I recently picked up Lee Beach’s book, The Church in Exile: Loving in Hope After Christendom, and found my imagination grabbed by an observation he made regarding the call to holiness for God’s people. He said this:

Within the textual response to exile there is a call for the community to distinguish itself as a set-apart people through practices of holiness designed to bring a renewed sense of communal identity, specifically as a people separate from the practices of the larger culture.

I began to wonder, what are the practices of the larger culture that has shaped it into its present consumeristic, individualistic, secular-leaning orientation? And what, therefore, should be the practices of the church which will help to guard our hearts from the prevalent cultural currents?

It was while I was thinking about this that I happened to come across a statistic: according to the research of the National Center for Biotechnology Information, the average attention span has dropped from 12 seconds in 2000 to just 8.25 in 2015. Just to put that into perspective, scientists believe that the average goldfish has a 9-second attention span.

Consider the restlessness and activity addictions of the average Canadian. Watch how often teenagers reach for their cell phones whenever there is a spare second or pause in a conversation. People are training themselves to be distracted. The practice of being still, the discipline of mindful meditation, and the habits of pausing, thinking and reflecting are becoming increasingly rare.

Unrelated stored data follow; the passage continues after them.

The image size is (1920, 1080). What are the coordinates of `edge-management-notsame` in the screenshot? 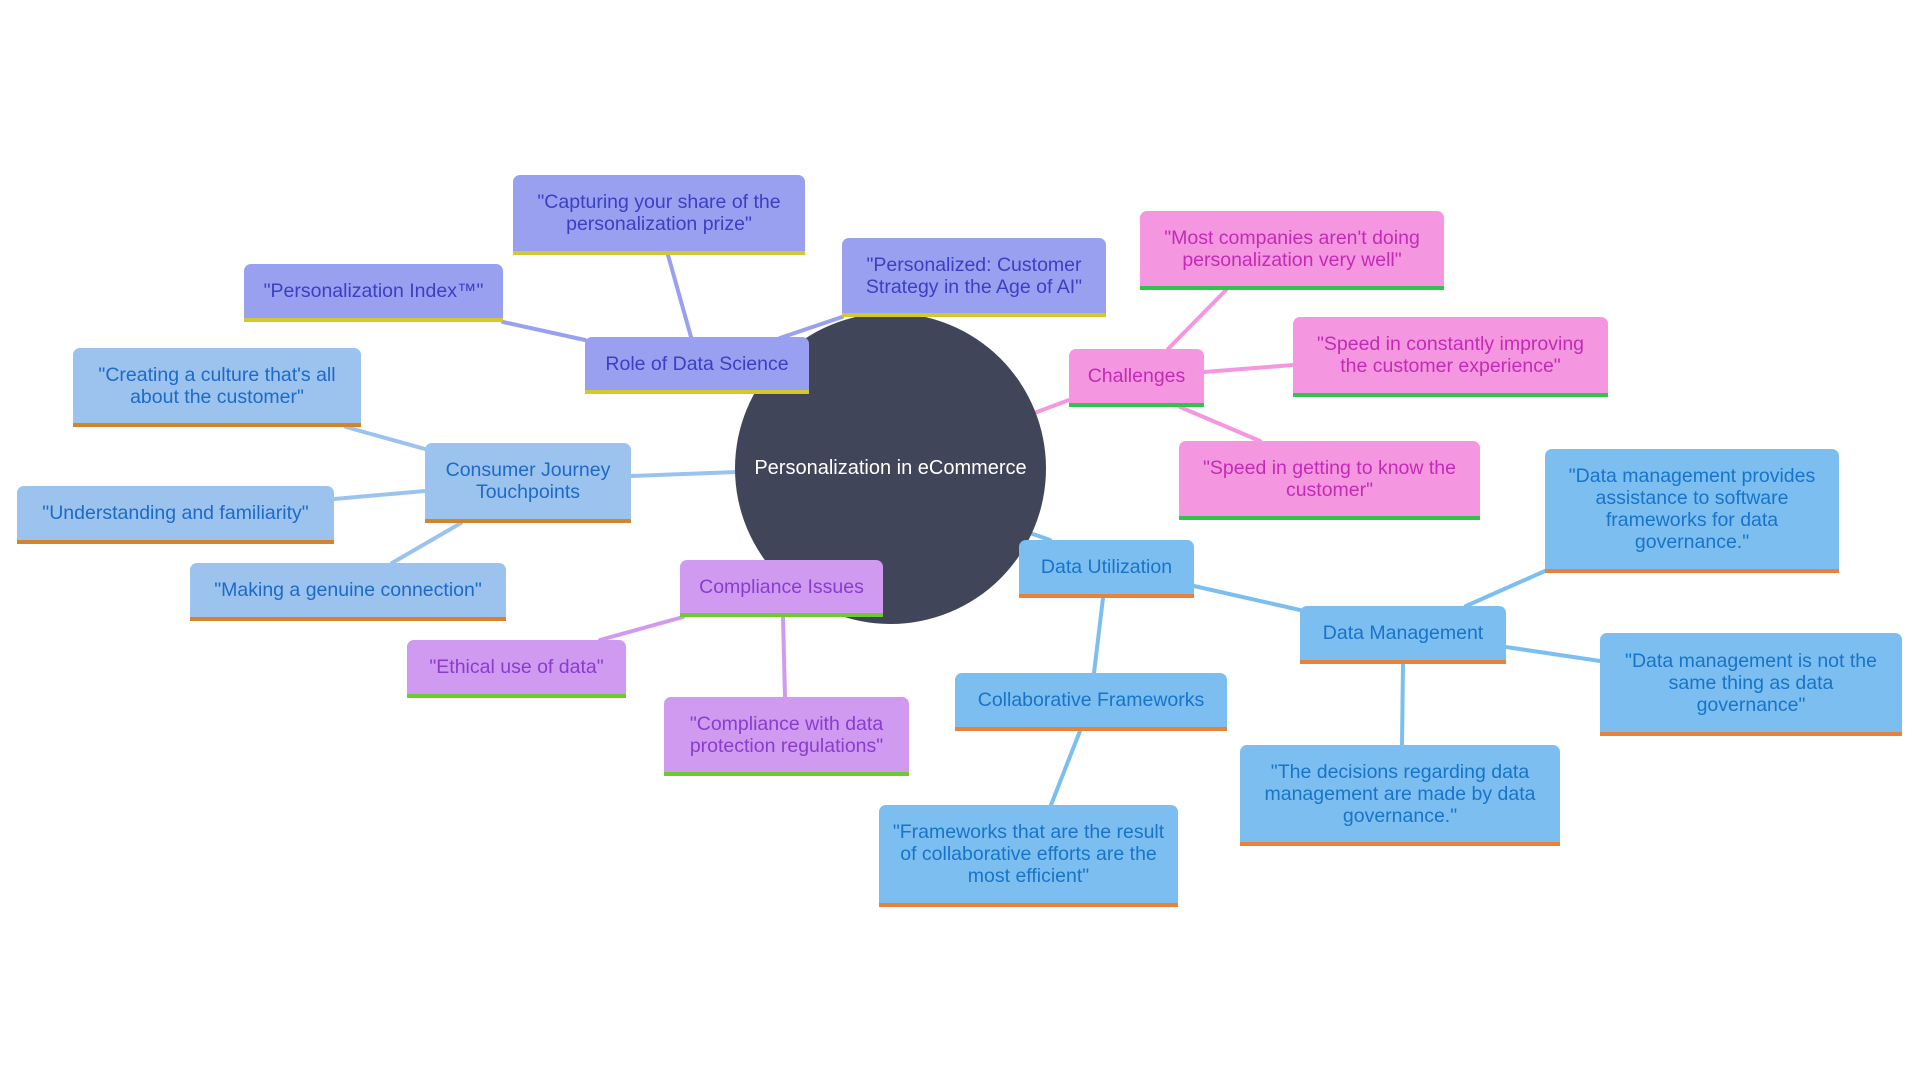 It's located at (1553, 654).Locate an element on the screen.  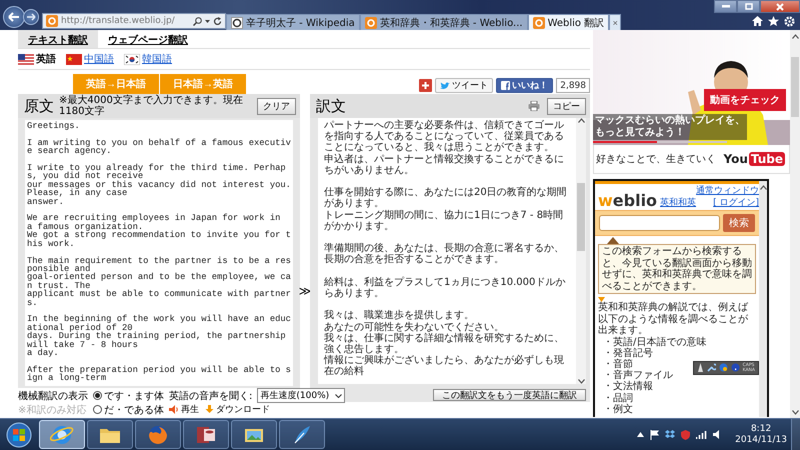
mode-tab: ウェブページ翻訳 is located at coordinates (148, 39).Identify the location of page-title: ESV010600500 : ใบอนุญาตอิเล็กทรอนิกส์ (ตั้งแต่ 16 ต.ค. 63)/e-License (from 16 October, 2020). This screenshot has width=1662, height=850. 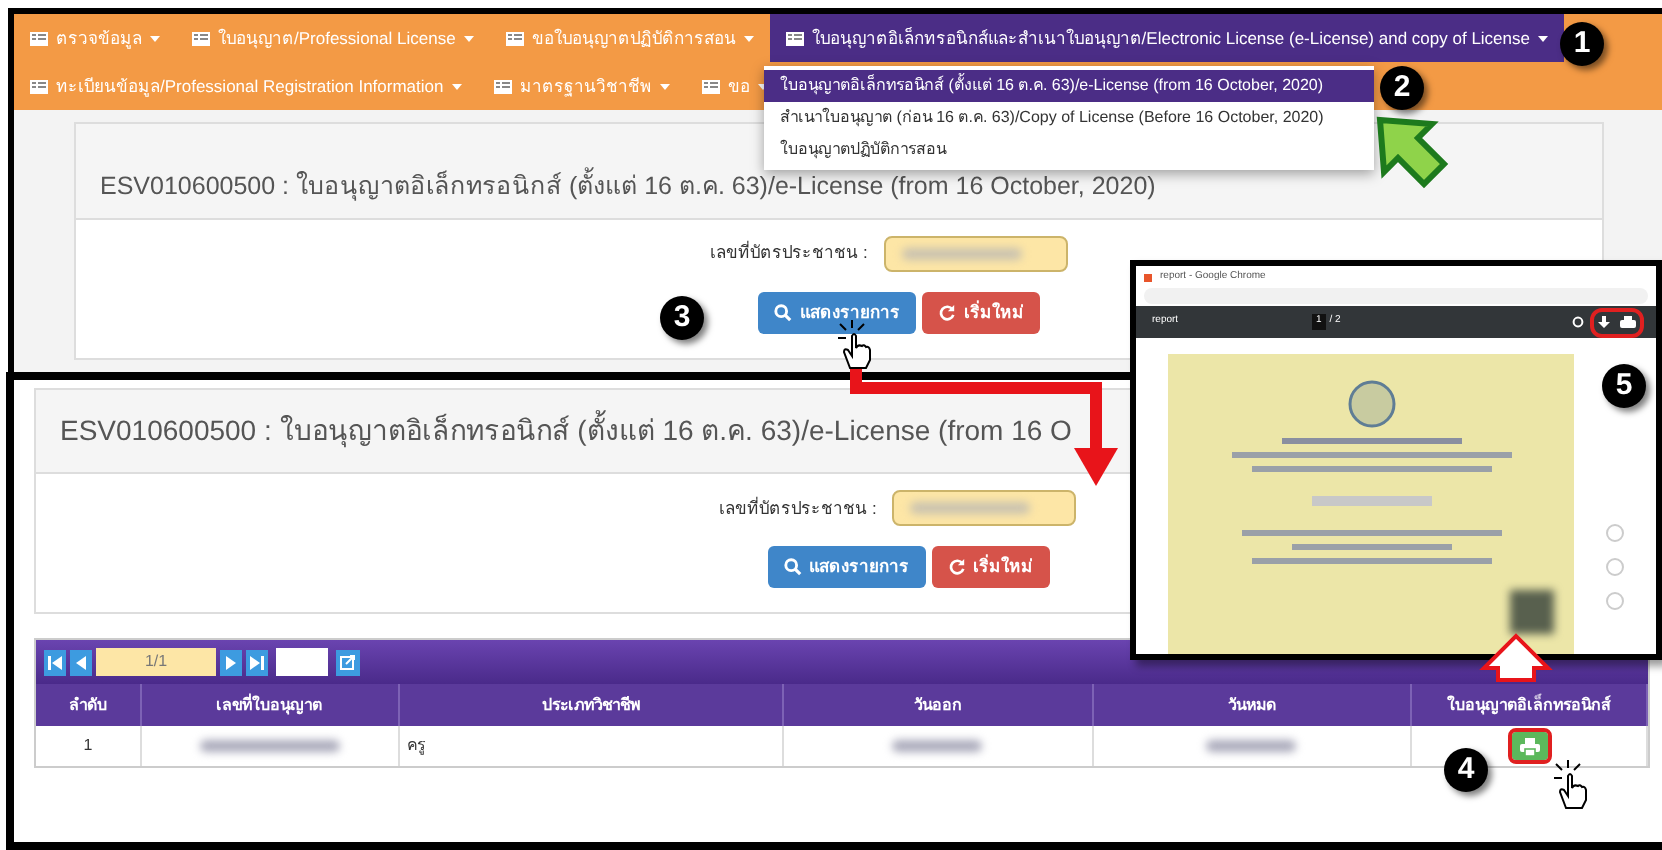
(628, 187).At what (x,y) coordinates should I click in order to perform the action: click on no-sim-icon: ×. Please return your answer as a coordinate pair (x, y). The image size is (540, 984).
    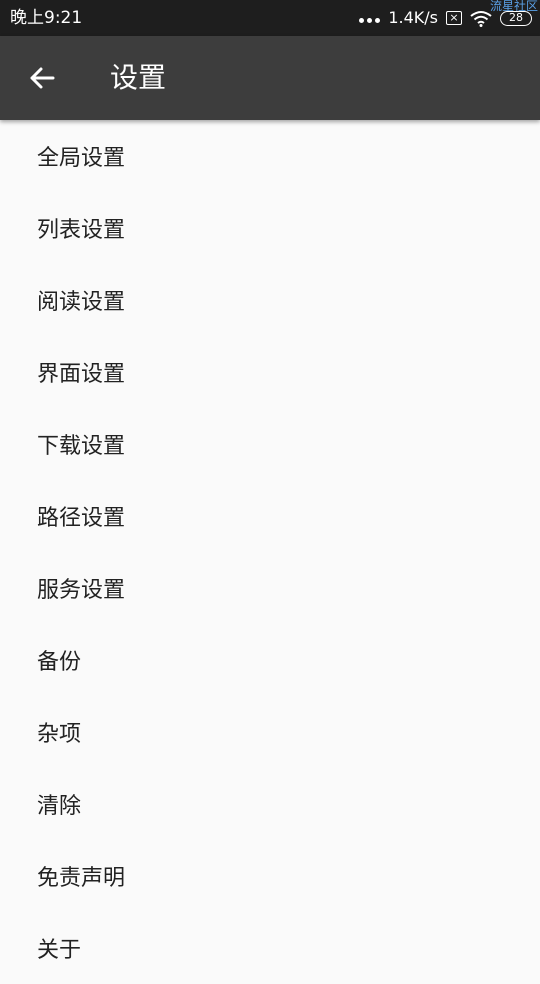
    Looking at the image, I should click on (454, 18).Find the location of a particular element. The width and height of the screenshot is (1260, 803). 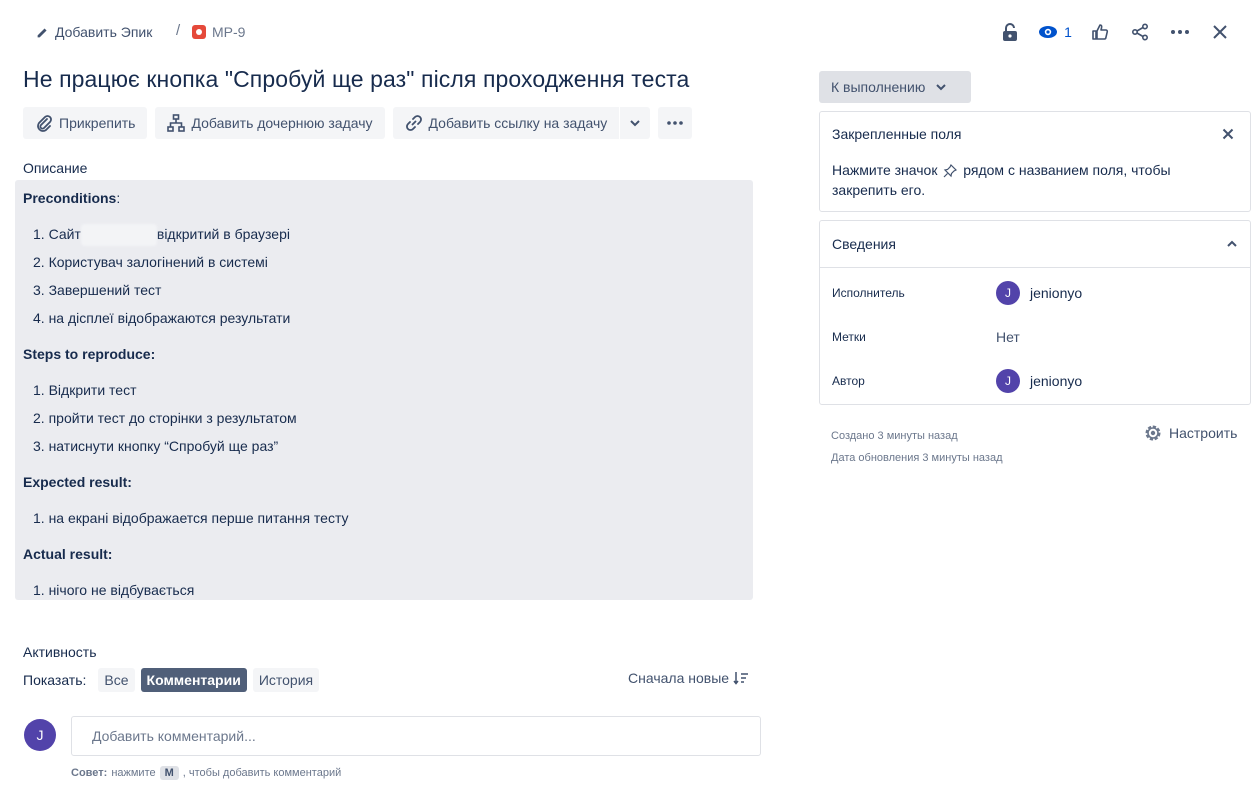

status-label: К выполнению is located at coordinates (878, 87).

I believe this agitation-driven need to do something, rather than simply be present, is one of the practices of the larger community that drives the consumer spirit of our age. It is destructive to the soul. For a people who reflect the nature of the God they serve, spending time (or is it investing time) in quiet and stillness is an essential practice in our quest to be a content, missional people.

Psalm 131:2 says it best:

But I have calmed and quieted myself,
    I am like a weaned child with its mother;
    like a weaned child I am content.

What other “practices of the larger culture” do you think are contributing to the way things are? And what practices do you think are essential to helping form the church’s missional identity?